Question 70: A 14-month-old African American boy is brought to the emergency department because of fever, lethargy, and lack of appetite for 6 days. The patient’s mother says he fell off the changing table 10 days ago and landed on his left side, which she says has been tender since then. His vital signs include: temperature 38.0°C (100.4°F), blood pressure 85/41 mm Hg, pulse 132/min. Physical examination reveals conjunctival pallor and reduced range of motion at the left hip. C-reactive protein (CRP) is raised. A magnetic resonance imaging (MRI) scan shows signs of infection in the medullary canal of the left femoral bone and surrounding soft tissues. Blood cultures are positive for Salmonella. Which of the following would most likely confirm the underlying diagnosis in this patient?
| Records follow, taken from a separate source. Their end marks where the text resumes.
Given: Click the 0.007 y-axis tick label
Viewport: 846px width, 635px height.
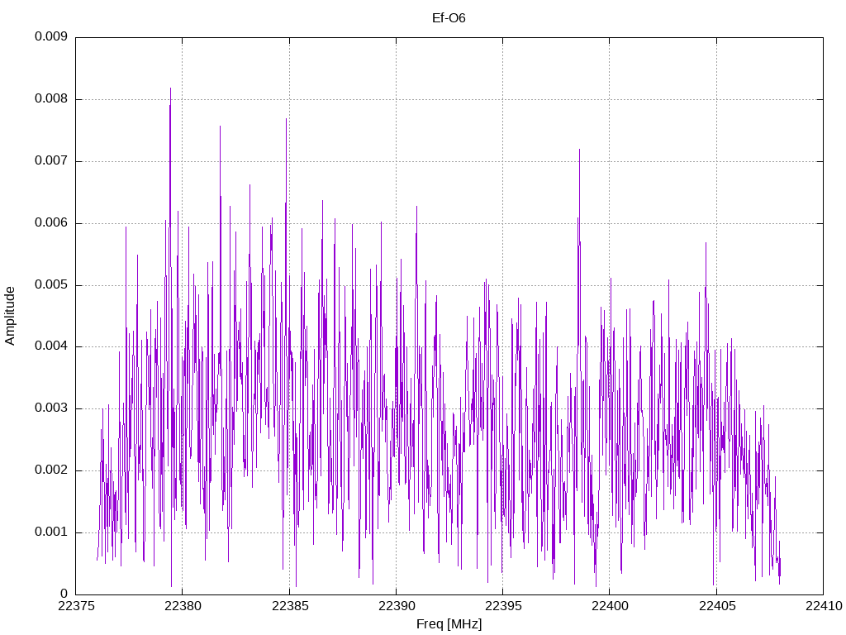Looking at the screenshot, I should 50,161.
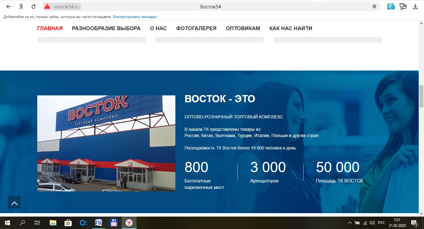
Task: Go to the ФОТОГАЛЕРЕЯ menu section
Action: tap(196, 28)
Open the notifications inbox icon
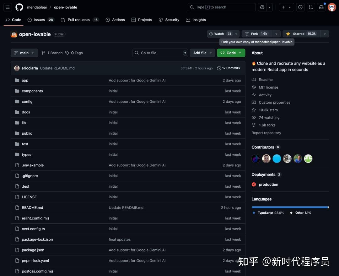This screenshot has height=276, width=339. coord(321,7)
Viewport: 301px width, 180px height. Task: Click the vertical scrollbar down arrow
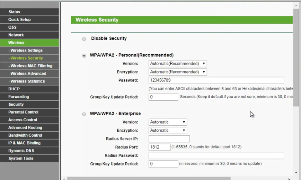click(x=296, y=173)
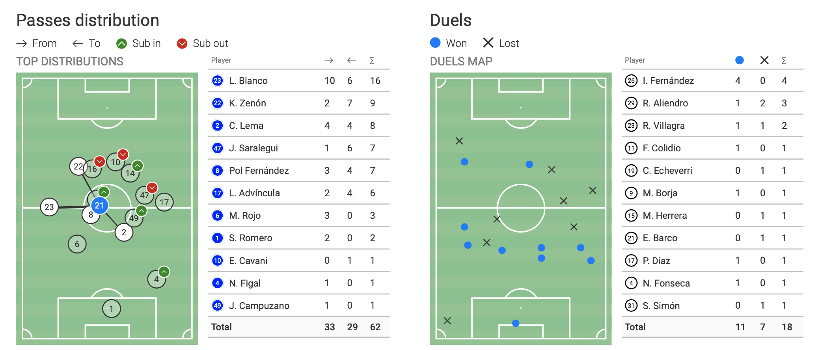This screenshot has height=350, width=820.
Task: Click blue Won column header dot
Action: (x=739, y=60)
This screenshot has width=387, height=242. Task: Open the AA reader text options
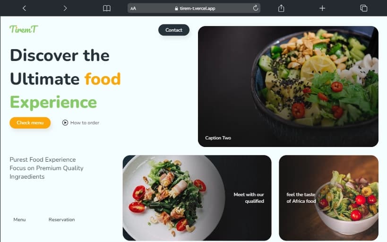pos(133,9)
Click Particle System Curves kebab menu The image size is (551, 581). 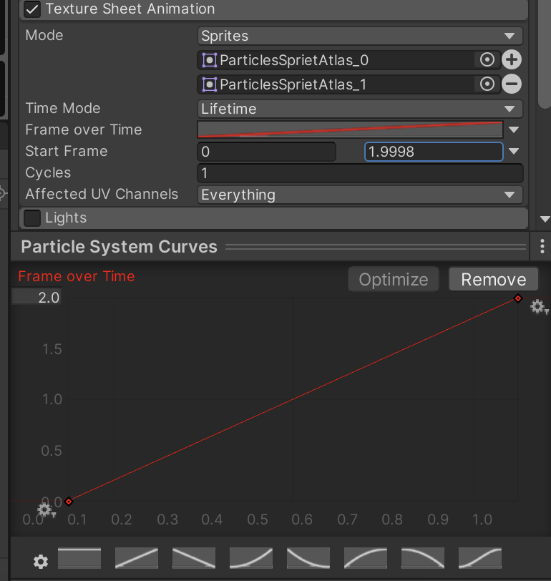[x=542, y=247]
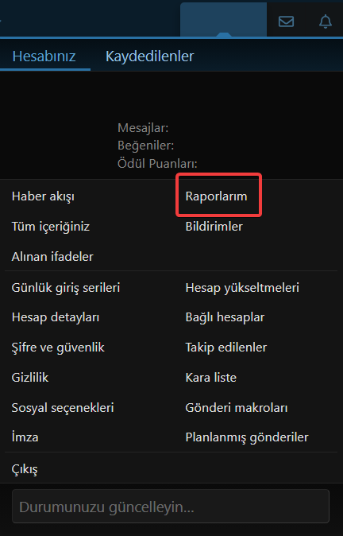Log out using Çıkış
The image size is (343, 536).
coord(25,469)
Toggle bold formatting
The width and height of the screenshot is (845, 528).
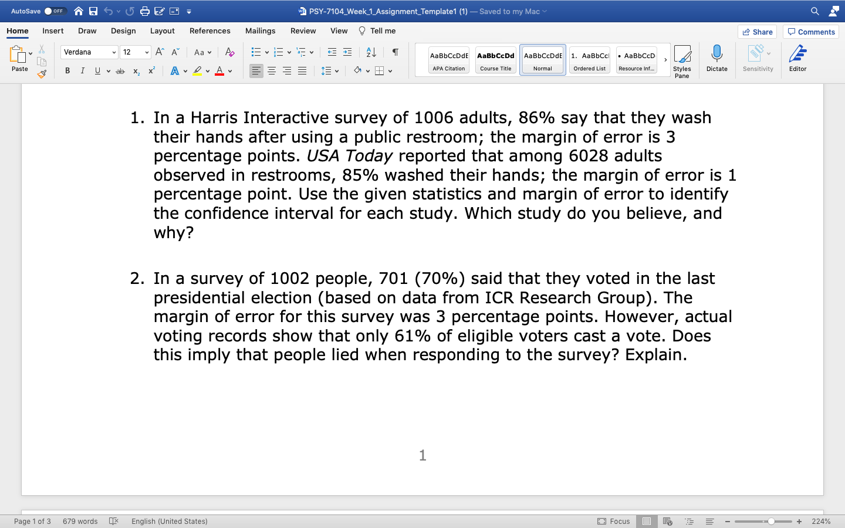point(67,71)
A. Hemoglobin electrophoresis (Correct Answer)
B. Antinuclear antibodies
C. Iron studies
D. Peripheral blood smear
E. Full blood count
Explanation: ***Hemoglobin electrophoresis***
- The presence of **Salmonella osteomyelitis** in an African American child should raise suspicion for **sickle cell disease**, as these patients are particularly susceptible to Salmonella infections due to splenic dysfunction.
- **Hemoglobin electrophoresis** is the definitive test to diagnose sickle cell disease by identifying abnormal hemoglobin S.
*Antinuclear antibodies*
- **Antinuclear antibodies (ANA)** are primarily used to screen for **autoimmune diseases** such as systemic lupus erythematosus, which is not indicated by the patient's presentation.
- While autoimmune conditions can affect bone, the specific context of Salmonella osteomyelitis points to a different underlying predisposition.
*Iron studies*
- **Iron studies** measure iron levels, total iron-binding capacity, and ferritin, primarily used to diagnose **anemia** or **hemochromatosis**.
- Although the patient has conjunctival pallor, suggesting anemia, iron studies would not explain the susceptibility to Salmonella osteomyelitis.
*Peripheral blood smear*
- A **peripheral blood smear** can show general abnormalities in red blood cells, white blood cells, and platelets, including **sickled cells**.
- While it might provide clues, an abnormal smear alone is not **diagnostic for sickle cell disease** and would require further confirmation with hemoglobin electrophoresis.
*Full blood count*
- A **full blood count (FBC)** provides information on red blood cell count, hemoglobin, hematocrit, white blood cell count, and platelet count.
- It would confirm **anemia** (consistent with conjunctival pallor) and possibly **leukocytosis** (due to infection), but it does not diagnose the **underlying cause** of susceptibility to Salmonella osteomyelitis.